Joint Opinion Article – High-Level Political Dialogue Group on Child and Forced Marriages (CEFM)
Photo: O País
Women who lived in conflict zones during the ‘Sixteen-Year War’ in Mozambique suffered serious human rights violations, including sexual abuse and murder, according to a report by Lawyers Without Borders, Canada, which notes that these crimes were never investigated.
The survey, which focused on four provinces, is based on 245 interviews with women over 40 of age who were living in conflict areas at the time, all of whom report cases of rape, assault and murder committed by military personnel, notably from the government and Renamo forces.
The 83-page report, which was released in Maputo yesterday, says “group rape” was one of the most common forms of violence against women during the Sixteen-year War, highlighting cases that occurred in the provinces of Zambézia and Nampula.
“I was raped by six men and I was unconscious. When I woke up I could not even walk. Another day, they came to the house where I lived with my husband, and I hid. He was captured. They forced us to have sex, raped me and killed my husband,” one of the interviewees from Zambezia province revealed.
According to the report, if a couple was found, the man was raped in front of his wife, women were raped in front of their husbands, while single women and girls were usually taken off to military camps and bases to become cooks or sex slaves.
“They murdered my six children. I’ve watched them all being killed. Then they tied my husband to a chair and raped me and laughed at my husband.

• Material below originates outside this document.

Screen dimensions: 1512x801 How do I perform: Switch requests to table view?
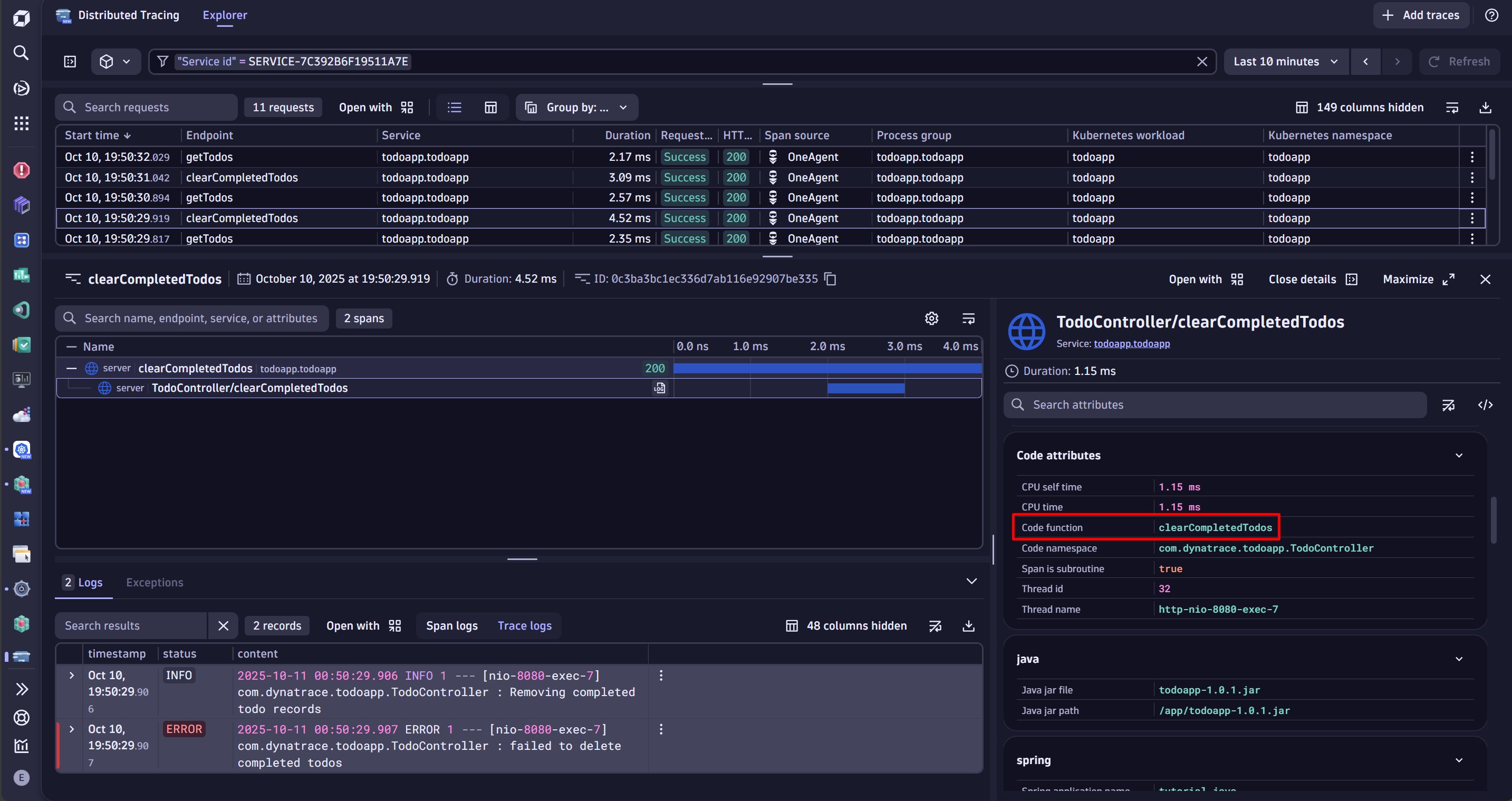point(490,108)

They finished what they were doing and burned down the house, then took me with them to a base,” one victim from Gaza province says.
The report says the lack of a justice commission after the end of the war in 1992 has contributed to a sense of injustice in the victims, as well as encouraging a sense of impunity among the perpetrators.

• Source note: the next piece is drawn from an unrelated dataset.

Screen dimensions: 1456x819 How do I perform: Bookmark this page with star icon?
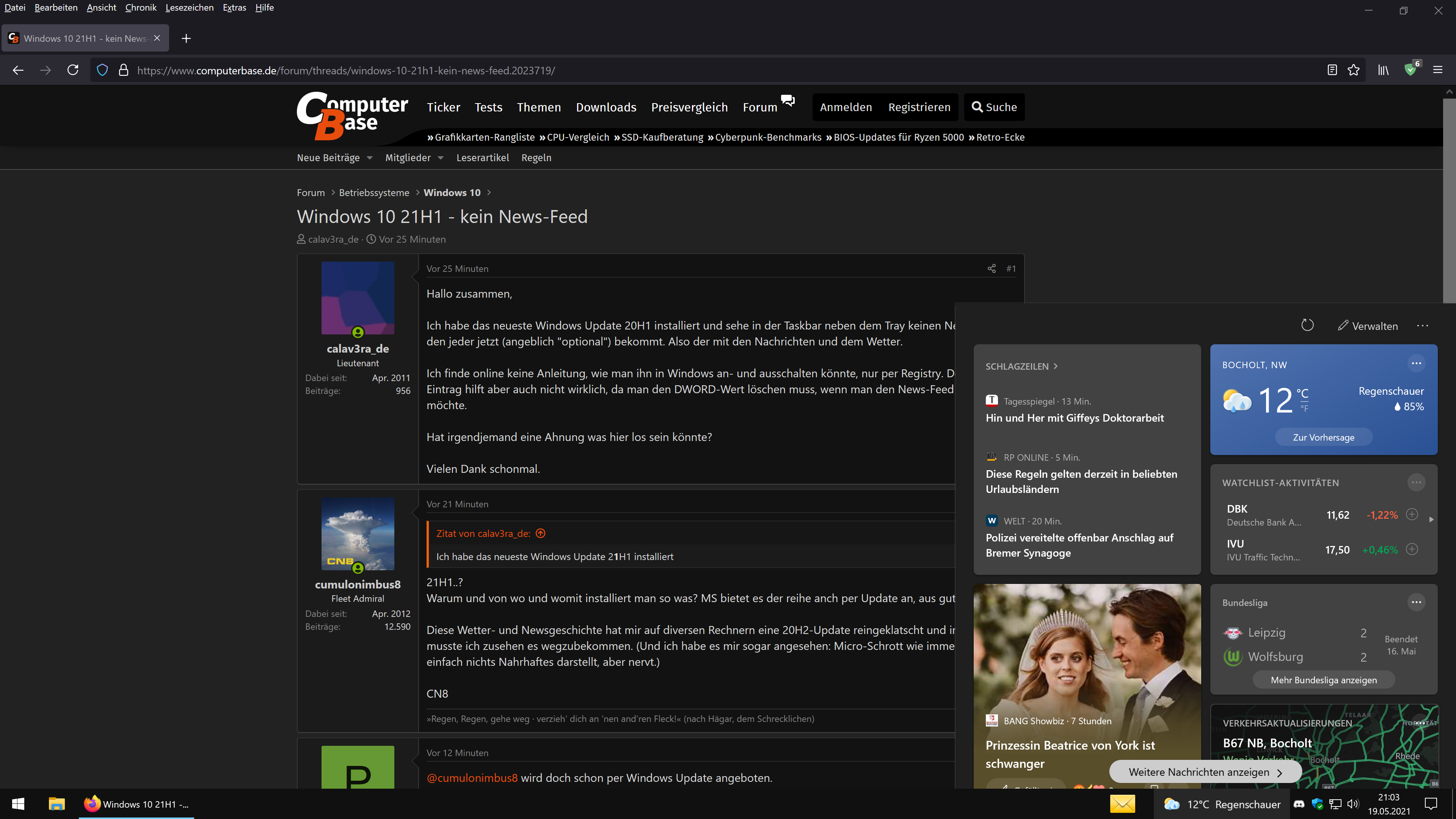(x=1353, y=70)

“In fact, we still cannot forget the problem that the war created in us,” one Sofala victim told the authors of the report.
The Sixteen-year War in Mozambique began two years after the country’s independence, opposing the government-led army and the Mozambican National Resistance (Renamo) guerrilla.
Official figures indicate that close to one million people died during the conflict, which ended with the signing of the 1992 General Peace Agreement by then-Mozambican President Joaquim Chissano and the late Renamo leader, Afonso Dhlakama.